Madame Bah Hadja Maïmouna Diallo, porte-parole de ces femmes

Comme annoncé précédemment, de nombreuses femmes ont adhéré, ce jeudi 25 avril 2019, au Front National pour la Défense de la Constitution (FNDC). Venues de plusieurs partis politiques et d’organisations de la société civile, elles ont rejoint ce mouvement, créé pour empêcher une modification de l’actuelle Constitution qui devrait vise à permettre au président Alpha Condé, a constaté Guineematin.com à travers un de ses reporters.

Elles sont une centaine de femmes, membres de partis politiques d’opposition et d’organisations de la société civile à avoir adhéré au Front National pour la Défense de la Constitution .Vêtues de T-Shirts de couleur rouge sur lesquels étaient écrits des slogans hostiles à une nouvelle Constitution et à un troisième mandat, elles se sont rendu au siège du FNDC pour officialiser leur adhésion au mouvement.

Dans une déclaration qu’elles ont rendue publique à cette occasion, ces dames ont annoncé leur farouche opposition à toute idée de nouvelle Constitution ou de troisième mandat. « Vu les articles 27 et 154 de la constitution qui stipulent respectivement que : le président de la République est élu au suffrage universel direct. La durée de son mandat est de cinq ans renouvelable une fois.
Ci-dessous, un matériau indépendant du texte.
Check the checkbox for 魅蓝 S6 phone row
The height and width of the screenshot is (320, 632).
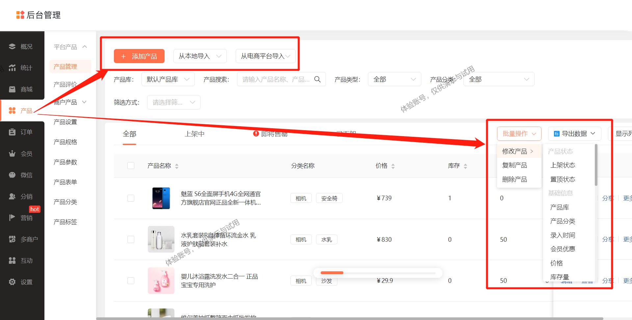[131, 198]
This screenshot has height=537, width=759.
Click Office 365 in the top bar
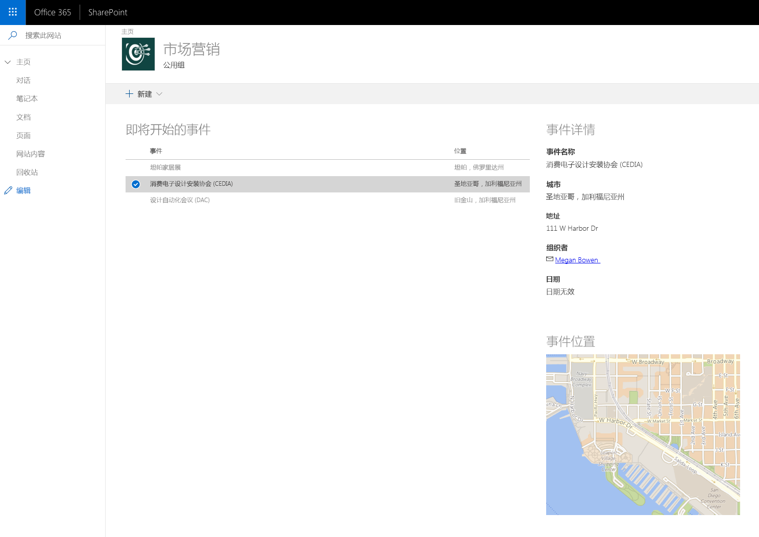[52, 12]
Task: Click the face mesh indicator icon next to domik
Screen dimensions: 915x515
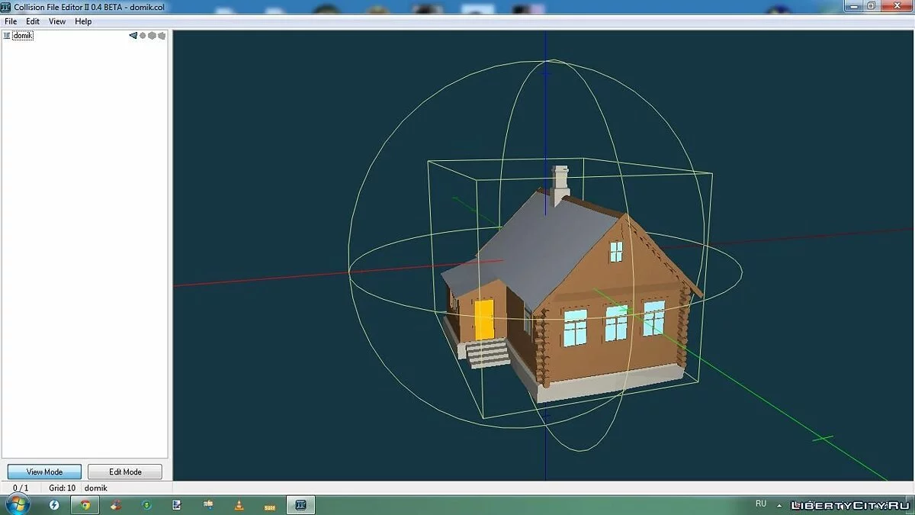Action: [133, 36]
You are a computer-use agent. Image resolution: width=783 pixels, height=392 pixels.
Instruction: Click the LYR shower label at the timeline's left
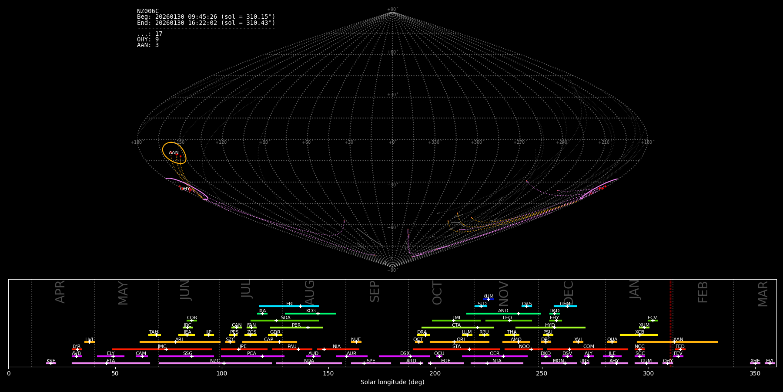(77, 347)
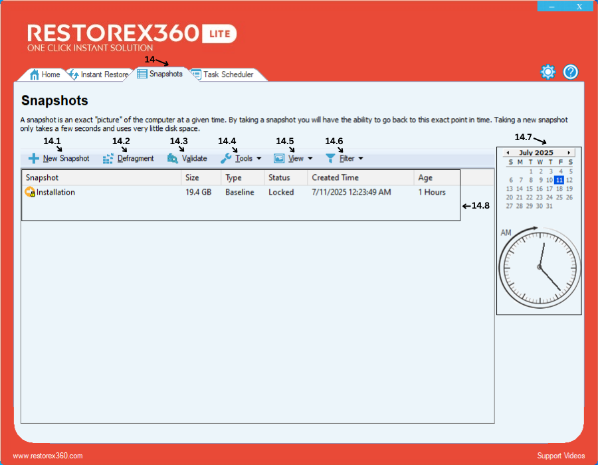Go to the Instant Restore tab
The width and height of the screenshot is (598, 465).
(98, 74)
En aucun cas, nul ne peut exercer plus de deux mandats présidentiels, consécutif ou non.

La forme républicaine de l’Etat ; le principe de la laïcité et le principe de l’unicité de l’Etat ; le principe de la séparation et de l’équilibre des pouvoirs, le pluralisme politique et syndical, le nombre et la durée des mandats du président de la République ne peuvent faire l’objet d’une révision ;

Nous femmes du front pour la défense de la constitution, exigeons le respect inconditionnel de ces dispositions de notre loi suprême. Le citoyen guinéen qui a prêté serment devant le peuple, et a juré de respecter et de faire respecter notre constitution est bel et bien le président de la République, monsieur Alpha Condé. Par conséquent, il aurait dû être aujourd’hui, membre du FNDC dont le seul objectif est la défense de la constitution », a indiqué madame Bah Hadja Maïmouna Diallo, porte-parole de ces femmes.

Ces opposantes à un troisième mandat invitent donc le président Alpha Condé à ne pas succomber aux sirènes révisionnistes. « Nous considérons tout citoyen guinéen, qui qu’il soit, ne respectant pas ces deux dispositions de la constitution, comme étant purement et simplement un putschiste dont l’acte sera considéré comme un coup d’Etat civil. C’est pourquoi nous femmes du front nous n’accepterons pas le tripatouillage de la constitution. Nous invitons toutes les femmes de Guinée éprises de paix et de justice à se joindre à nous pour barrer la route à toute forme de violation de la constitution », ont-elles lancé.

A noter que ces femmes viennent des partis politiques comme l’UFDG, le PEDN, le PADES, l’UDG… et des organisations de la société civile dont : la Cellule Balai Citoyen de Guinée, la PCUD, PDH (Protégeons les Droits Humains), Stop mal gouvernance, etc.